=== DIRECTIONS ===
Extend the passage on named entity recognition in historical collections, picking up right after its final sentence.
##### SOURCE TEXT
NER corresponds to the identification of entities of interest in texts, generally of the type person, organization, and location. Such entities act as referential anchors that underlie the semantics of texts and guide their interpretation. For example, in Europe, by the medieval period, most people were identified simply by a mononym or a single proper name. Family names or surnames began to be expected in the 13th century but in some regions or social classes much later (17th century for the Welsh). Many people shared the same name and the spelling was diverse across vernacular and Latin languages, and also within one language (e.g., Guillelmus, Guillaume, Willelmus, William, Wilhelm). Locations may have disappeared or changed completely, for those that survived well into the 21st century from prehistory (e.g., Scotland, Wales, Spain), they are very ambiguous and also have very different spellings, making it very difficult to identify them [6]. In this article, we focus on exploring temporality in entity detection from historical collections. Thus, we propose a novel technique for injecting additional temporal-aware knowledge by relying on Wikipedia and Wikidata to provide related context information. More exactly, we retrieve semantically-relevant additional contexts by exploring the time information provided by the historical data collections and include them as mean-pooled representations in our Transformer-based NER model. We consider that adding grammatically correct contexts could improve the error-prone texts due to digitization errors while adding temporality could further be beneficial to handle changes in language or entity names.
##########
##### EXTRACTED MATERIAL
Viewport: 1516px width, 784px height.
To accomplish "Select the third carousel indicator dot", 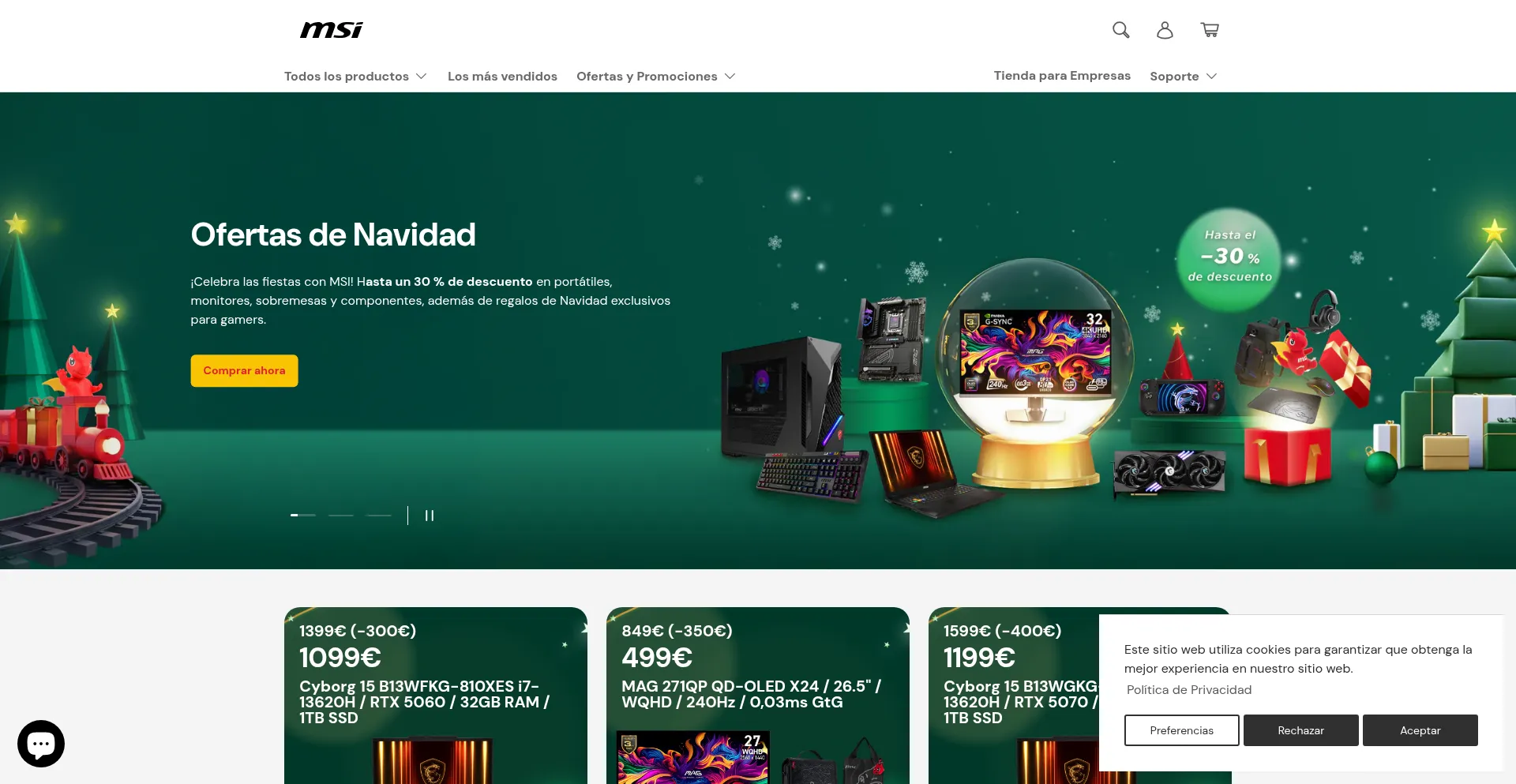I will click(378, 515).
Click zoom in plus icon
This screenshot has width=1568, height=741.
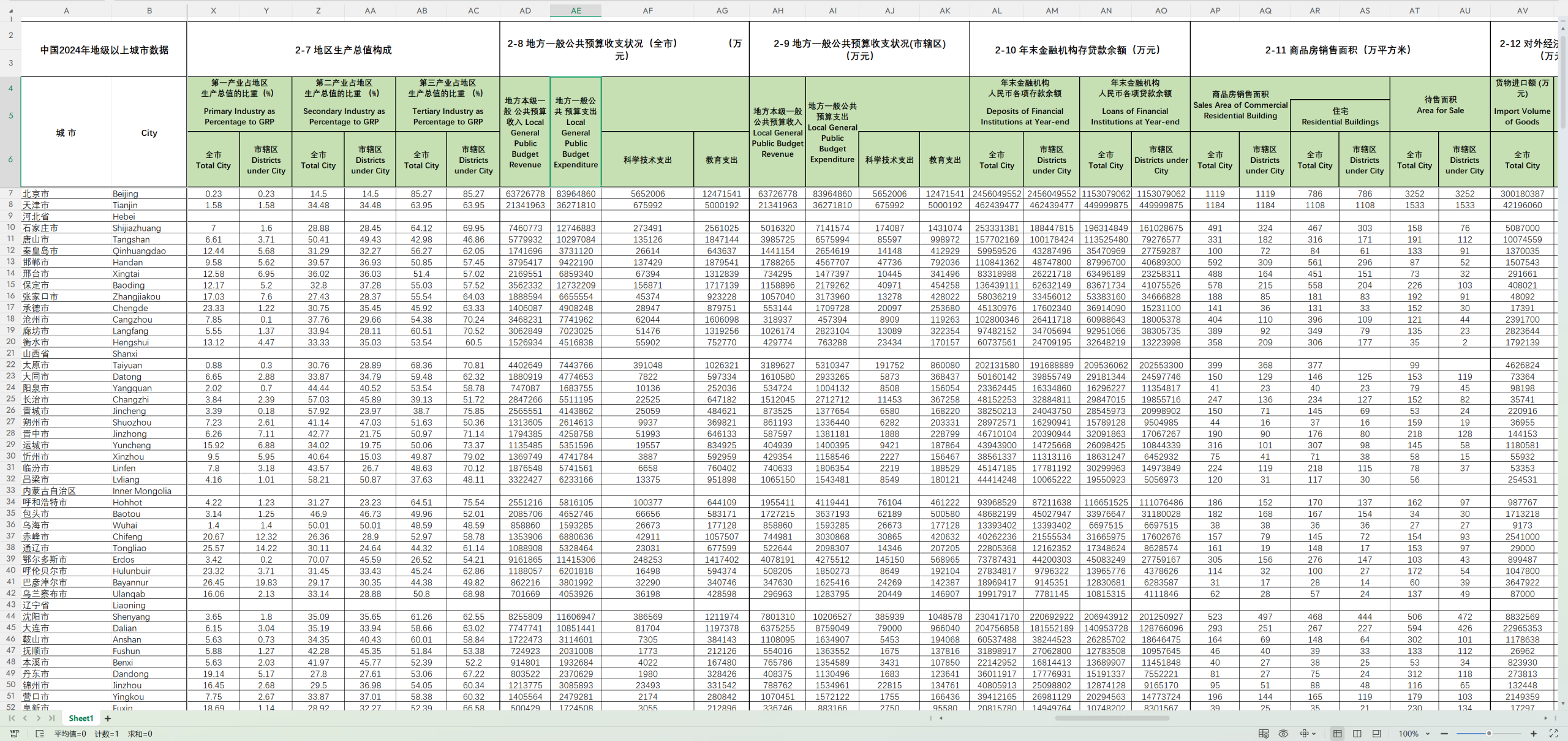click(x=1534, y=734)
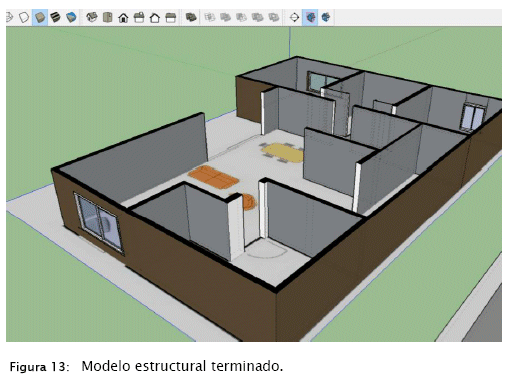This screenshot has height=378, width=512.
Task: Switch to Monochrome face style
Action: 71,17
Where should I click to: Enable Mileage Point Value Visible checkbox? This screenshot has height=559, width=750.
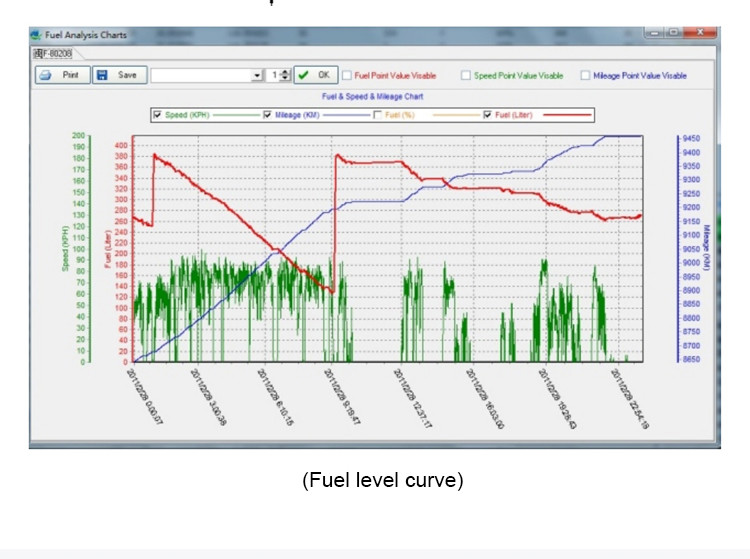tap(585, 76)
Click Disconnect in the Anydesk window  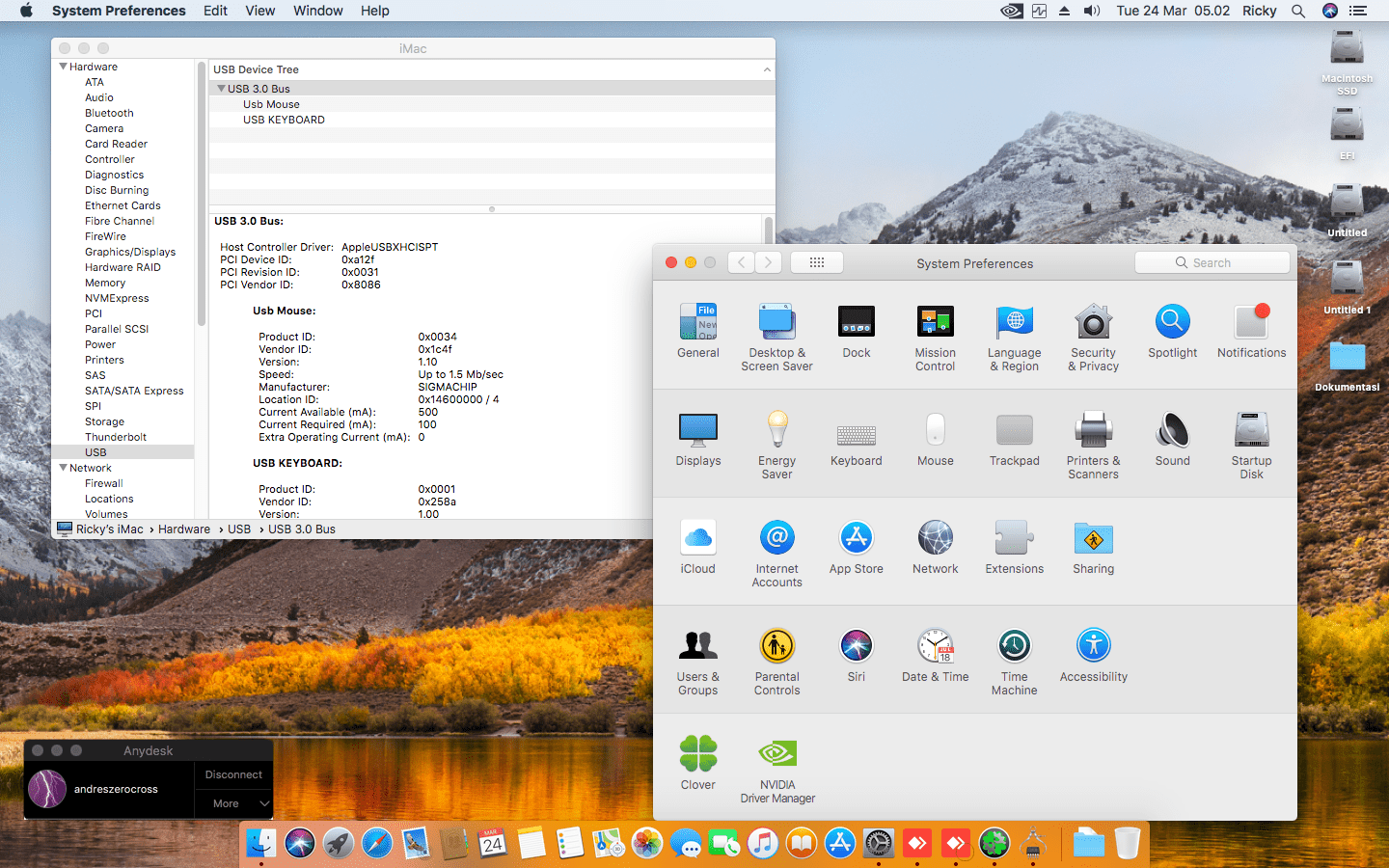point(233,774)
##########
=== ANSWER TO THIS PROBLEM ===
The paper is structured as follows: we present the related work and datasets in Sect. 2 and 3 respectively. Our methodology for retrieving additional context through temporal knowledge graphs and how contexts are included within the proposed model is described in Sect. 4. We, then, perform several experiments in regards to the relativity of the time span when selecting additional context and present our findings in Sect. 5. Finally, conclusions and future work are drawn in Sect. 6^{Footnote 3}.

2 Related Work

Named Entity Recognition in Historical Data. Due to the multiple challenges posed by the quality of digitization or the historical variations of a language, NER in historical and digitized documents is less noticeable in terms of high performance than in modern documents [47, 52]. Recent evaluation campaigns such as the one organized by the Identifying Historical People, Places, and other Entities (HIPE) lab at CLEF 2020^{Footnote 4} [16] and 2022^{Footnote 5} [17] proposed tasks of NER and EL in ca. 200 years of historical newspapers written in multiple languages (English, French, German, Finnish and Swedish) and successfully showed that these tasks benefit from the progress in neural-based NLP (specifically driven by the latest advances in Transformer-based pre-trained language models approaches) as a considerable improvement in performance was observed on the historical collections, especially for NER [24, 42, 44].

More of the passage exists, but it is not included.